Priam had many children, the most notable being Hector, Paris and Cassandra. Laocoön is also mentioned to be a son of Priam. Paris was the father of Daphnis and Idaeus whilst Hector was the father of Astyanax. The book then covers the lineage of Assaracus, such as his son Capys, his son Anchises, his son Aeneas. And from Aeneas we get the lineage of the Latin Kings up to Rhea Silvia.

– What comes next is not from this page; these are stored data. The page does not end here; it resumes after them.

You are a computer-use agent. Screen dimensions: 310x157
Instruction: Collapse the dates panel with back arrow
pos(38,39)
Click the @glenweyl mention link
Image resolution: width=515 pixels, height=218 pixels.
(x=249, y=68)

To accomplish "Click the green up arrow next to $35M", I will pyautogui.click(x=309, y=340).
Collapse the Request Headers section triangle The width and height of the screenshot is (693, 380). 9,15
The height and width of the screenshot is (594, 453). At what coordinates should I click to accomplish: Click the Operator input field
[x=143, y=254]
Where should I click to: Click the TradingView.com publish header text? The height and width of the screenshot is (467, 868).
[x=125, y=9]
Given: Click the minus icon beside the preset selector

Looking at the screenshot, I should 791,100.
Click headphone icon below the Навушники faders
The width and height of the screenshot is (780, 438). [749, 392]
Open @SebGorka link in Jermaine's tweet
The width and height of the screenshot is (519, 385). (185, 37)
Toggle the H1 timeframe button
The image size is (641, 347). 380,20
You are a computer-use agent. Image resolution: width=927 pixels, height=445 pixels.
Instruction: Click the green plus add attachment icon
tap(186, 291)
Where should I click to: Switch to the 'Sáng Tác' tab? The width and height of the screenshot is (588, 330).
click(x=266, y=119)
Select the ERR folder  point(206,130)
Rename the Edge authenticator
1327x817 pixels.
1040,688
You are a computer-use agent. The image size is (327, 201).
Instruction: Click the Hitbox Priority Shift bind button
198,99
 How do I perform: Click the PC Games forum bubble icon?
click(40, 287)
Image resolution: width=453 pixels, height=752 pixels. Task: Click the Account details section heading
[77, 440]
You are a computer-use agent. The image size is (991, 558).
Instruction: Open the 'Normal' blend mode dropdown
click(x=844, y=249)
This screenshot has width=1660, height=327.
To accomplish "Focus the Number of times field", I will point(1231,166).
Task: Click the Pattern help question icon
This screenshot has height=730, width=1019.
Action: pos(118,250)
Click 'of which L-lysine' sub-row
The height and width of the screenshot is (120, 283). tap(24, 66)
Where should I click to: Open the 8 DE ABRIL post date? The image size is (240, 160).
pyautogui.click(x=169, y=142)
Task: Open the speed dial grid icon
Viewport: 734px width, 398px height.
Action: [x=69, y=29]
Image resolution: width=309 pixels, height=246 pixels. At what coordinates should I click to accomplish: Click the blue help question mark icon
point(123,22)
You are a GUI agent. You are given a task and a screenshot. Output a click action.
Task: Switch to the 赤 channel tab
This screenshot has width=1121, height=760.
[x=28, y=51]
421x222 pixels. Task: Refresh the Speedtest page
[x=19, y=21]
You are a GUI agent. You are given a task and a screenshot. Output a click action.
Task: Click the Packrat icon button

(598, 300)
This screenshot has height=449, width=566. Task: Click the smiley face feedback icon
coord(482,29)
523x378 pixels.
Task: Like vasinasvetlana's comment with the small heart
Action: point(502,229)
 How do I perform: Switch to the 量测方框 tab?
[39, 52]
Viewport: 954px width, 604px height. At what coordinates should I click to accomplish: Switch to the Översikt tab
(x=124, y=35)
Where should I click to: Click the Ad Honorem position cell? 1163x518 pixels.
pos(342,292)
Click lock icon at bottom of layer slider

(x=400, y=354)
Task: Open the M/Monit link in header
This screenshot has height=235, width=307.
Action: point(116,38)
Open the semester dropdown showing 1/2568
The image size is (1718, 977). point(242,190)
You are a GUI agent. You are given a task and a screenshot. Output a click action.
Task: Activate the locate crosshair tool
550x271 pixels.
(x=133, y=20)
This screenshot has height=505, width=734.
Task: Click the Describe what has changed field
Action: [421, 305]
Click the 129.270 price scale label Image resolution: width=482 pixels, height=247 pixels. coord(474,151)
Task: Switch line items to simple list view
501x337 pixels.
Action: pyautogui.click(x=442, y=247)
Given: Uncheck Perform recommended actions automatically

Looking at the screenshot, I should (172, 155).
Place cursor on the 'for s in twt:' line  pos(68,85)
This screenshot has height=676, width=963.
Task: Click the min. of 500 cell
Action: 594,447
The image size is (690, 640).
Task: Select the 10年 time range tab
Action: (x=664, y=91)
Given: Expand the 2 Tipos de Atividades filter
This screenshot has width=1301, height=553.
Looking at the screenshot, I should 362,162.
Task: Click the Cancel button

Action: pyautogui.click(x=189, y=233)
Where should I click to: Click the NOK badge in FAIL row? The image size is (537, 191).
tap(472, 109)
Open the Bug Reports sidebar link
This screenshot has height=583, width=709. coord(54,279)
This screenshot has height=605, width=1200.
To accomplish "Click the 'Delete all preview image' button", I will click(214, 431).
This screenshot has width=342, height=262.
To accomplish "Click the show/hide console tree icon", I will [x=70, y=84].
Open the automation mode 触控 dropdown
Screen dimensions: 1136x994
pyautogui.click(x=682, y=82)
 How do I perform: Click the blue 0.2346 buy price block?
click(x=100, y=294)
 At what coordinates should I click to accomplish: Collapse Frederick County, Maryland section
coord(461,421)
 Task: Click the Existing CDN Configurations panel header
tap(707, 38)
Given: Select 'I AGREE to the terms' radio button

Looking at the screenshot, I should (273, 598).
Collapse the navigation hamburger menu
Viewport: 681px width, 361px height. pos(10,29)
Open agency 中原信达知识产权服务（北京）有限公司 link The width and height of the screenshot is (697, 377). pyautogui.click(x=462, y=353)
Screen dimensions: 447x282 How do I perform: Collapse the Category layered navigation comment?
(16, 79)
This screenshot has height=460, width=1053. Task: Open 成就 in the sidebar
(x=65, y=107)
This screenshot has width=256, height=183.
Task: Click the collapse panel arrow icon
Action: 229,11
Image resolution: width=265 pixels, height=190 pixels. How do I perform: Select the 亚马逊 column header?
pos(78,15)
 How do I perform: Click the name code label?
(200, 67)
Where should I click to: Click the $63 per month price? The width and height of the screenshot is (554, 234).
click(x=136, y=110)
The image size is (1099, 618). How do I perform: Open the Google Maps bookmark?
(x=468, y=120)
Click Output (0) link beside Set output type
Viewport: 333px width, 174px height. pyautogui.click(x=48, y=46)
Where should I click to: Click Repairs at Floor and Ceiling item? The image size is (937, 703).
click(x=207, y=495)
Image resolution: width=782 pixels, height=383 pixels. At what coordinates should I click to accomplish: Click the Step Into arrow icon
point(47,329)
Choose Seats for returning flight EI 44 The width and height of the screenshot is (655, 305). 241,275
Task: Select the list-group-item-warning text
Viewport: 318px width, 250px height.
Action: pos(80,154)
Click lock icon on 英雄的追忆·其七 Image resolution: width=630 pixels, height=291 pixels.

The last two books of the work include a defence of poetry that is his latest and most extended discussion of the subject.

==Translations==
- French: Jean Miélot 1468, produced for Philip the Good, Duke of Burgundy
- English: The first volume of a projected three-volume set titled Genealogy of the Pagan Gods, translated by Jon Solomon, was published in May 2011 by Harvard University Press under the I Tatti Renaissance Library imprint. A second volume was released in October 2017.

==Printed editions==
The first printed edition was in Venice at the early date of 1472, of a version with some additions to the Genealogia, and other short works by Boccaccio, shortly followed by an edition of 1473 which was the first book printed in Leuven. Four further Italian incunabulum editions were published (including in 1497), and a French translation in 1498 or 1499. All survive in healthy numbers, confirming the popularity of the work, which was reprinted in many more 16th-century editions, some illustrated.